The Electoral Reform Society Cymru has reacted to the naming of two new Welsh members of the House of Lords - both former AMs - by calling for a cut in the size of the Upper Chamber at Westminster and for a bigger Assembly in Cardiff Bay,

The society describes Nick Bourne and Christine Humphreys as "the latest additions to the already cramped red benches". Its director says they will both bring their knowledge of devolution to the Lords but "this isn't about individuals, it's about the system".

At a time when Wales is debating whether we have enough Assembly Members to pass laws and hold Welsh Ministers to account, it’s disappointing that the UK Government has added 30 new peers to an already bloated House of Lords. Money would be better spent on a radically slimmed down, elected UK upper house and a larger, more effective National Assembly.

We need to ensure we have enough AMs to scrutinise how £15 billion of public money is spent and how laws are made. A UK Constitutional Convention should look at implementing wholescale reform of how the UK is governed, including an elected upper house. It’s something all four party leaders in Wales should sign-up to before the general election.

– Director of the Electoral Reform Society Cymru Steve Brooks

New Welsh peers congratulated

The appointment of two new Welsh members of the House of Lords - Nick Bourne and Christine Humphreys- has been welcomed by their party leaders in the Assembly.

This is well-deserved recognition of over a decade of Welsh public service as an Assembly Member and Leader of the Welsh Conservative Group. Nick continues to serve Wales in his roles on the Silk Commission and the current review into the delivery of public services. Nick will be a powerful voice for Wales in the House of Lords and I look forward to working with him.

– Leader of the Opposition Andrew RT Davies AM

I am really pleased for Christine. She has played a huge role in the Welsh party and her experience will be of great value ensuring that the coalition remains anchored in the centre ground. She has had dedicated her life to serving others, either through politics or teaching. She has also played an important role, as party president, in developing and mentoring young female candidates during the Westminster, Assembly and council elections.

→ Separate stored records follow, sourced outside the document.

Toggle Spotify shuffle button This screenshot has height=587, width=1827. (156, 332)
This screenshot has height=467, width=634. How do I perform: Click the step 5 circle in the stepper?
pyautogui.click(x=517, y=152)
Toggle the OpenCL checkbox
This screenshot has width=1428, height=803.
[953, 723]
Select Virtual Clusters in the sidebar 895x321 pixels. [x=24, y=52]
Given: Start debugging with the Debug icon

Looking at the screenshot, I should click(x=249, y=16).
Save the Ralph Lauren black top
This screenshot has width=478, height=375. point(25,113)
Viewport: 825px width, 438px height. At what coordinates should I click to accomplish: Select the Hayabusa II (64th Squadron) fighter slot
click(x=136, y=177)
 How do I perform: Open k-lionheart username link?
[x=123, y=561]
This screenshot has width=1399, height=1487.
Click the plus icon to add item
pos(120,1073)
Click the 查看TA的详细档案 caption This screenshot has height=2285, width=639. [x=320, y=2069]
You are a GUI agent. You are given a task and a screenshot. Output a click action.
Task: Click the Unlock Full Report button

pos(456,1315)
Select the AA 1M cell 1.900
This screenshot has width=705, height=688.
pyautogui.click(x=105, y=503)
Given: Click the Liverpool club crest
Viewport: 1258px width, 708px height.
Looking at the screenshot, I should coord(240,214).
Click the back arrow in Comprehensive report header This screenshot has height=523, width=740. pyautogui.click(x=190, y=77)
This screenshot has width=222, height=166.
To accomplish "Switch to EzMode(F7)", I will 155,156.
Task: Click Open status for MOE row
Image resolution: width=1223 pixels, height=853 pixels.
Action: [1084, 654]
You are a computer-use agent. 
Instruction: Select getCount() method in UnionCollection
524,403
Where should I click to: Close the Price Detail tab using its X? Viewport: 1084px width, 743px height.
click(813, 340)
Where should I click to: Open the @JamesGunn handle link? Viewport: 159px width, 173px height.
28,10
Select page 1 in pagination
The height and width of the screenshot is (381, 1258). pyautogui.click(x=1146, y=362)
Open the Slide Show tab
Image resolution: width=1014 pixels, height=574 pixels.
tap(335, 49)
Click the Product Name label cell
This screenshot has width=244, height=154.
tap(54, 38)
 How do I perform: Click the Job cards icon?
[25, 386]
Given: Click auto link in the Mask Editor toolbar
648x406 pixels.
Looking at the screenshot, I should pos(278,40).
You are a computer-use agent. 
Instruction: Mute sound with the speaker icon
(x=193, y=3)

I am proud that the Welsh Liberal Democrats will be providing more female representation in a chamber that is lacking in women.

– Welsh Liberal Democrat Leader Kirsty Williams AM

There had been speculation that a new Plaid Cymru peer would be named -rumoured to be the party's economic adviser Eurfyl ap Gwilym. That could still happen as it's understood that 10 Downing Street's list of working peers was considered too long to release in full in a single announcement.

Working peers are expected to regularly attend the House of Lords to take part in debates and votes. However, they are appointed for life on exactly the same basis as people awarded peerages as an honour.

Former Welsh Tory leader one of two ex-AMs made Lords

The former leader of the Welsh Conservatives, Nick Bourne, has been made a member of the House of Lords in a list of working peers named by 10 Downing Street. He'll be joined in the Upper Chamber by Christine Humphreys, the President of the Welsh Liberal Democrats.

Nick Bourne became an AM when the Assembly was first elected in 1999, despite having played a prominent role in the 'no' campaign during the 1997 referendum. He became leader of the Welsh Tory AMs the following year and was instrumental in ending the party's opposition to devolution.

He campaigned on the victorious 'yes' side in the 2011 referendum but lost his seat two months later, when a Conservative constituency gain cost him his regional list seat in the Assembly.

Christine Humphreys was also an member of the first Assembly but stood down after just two years.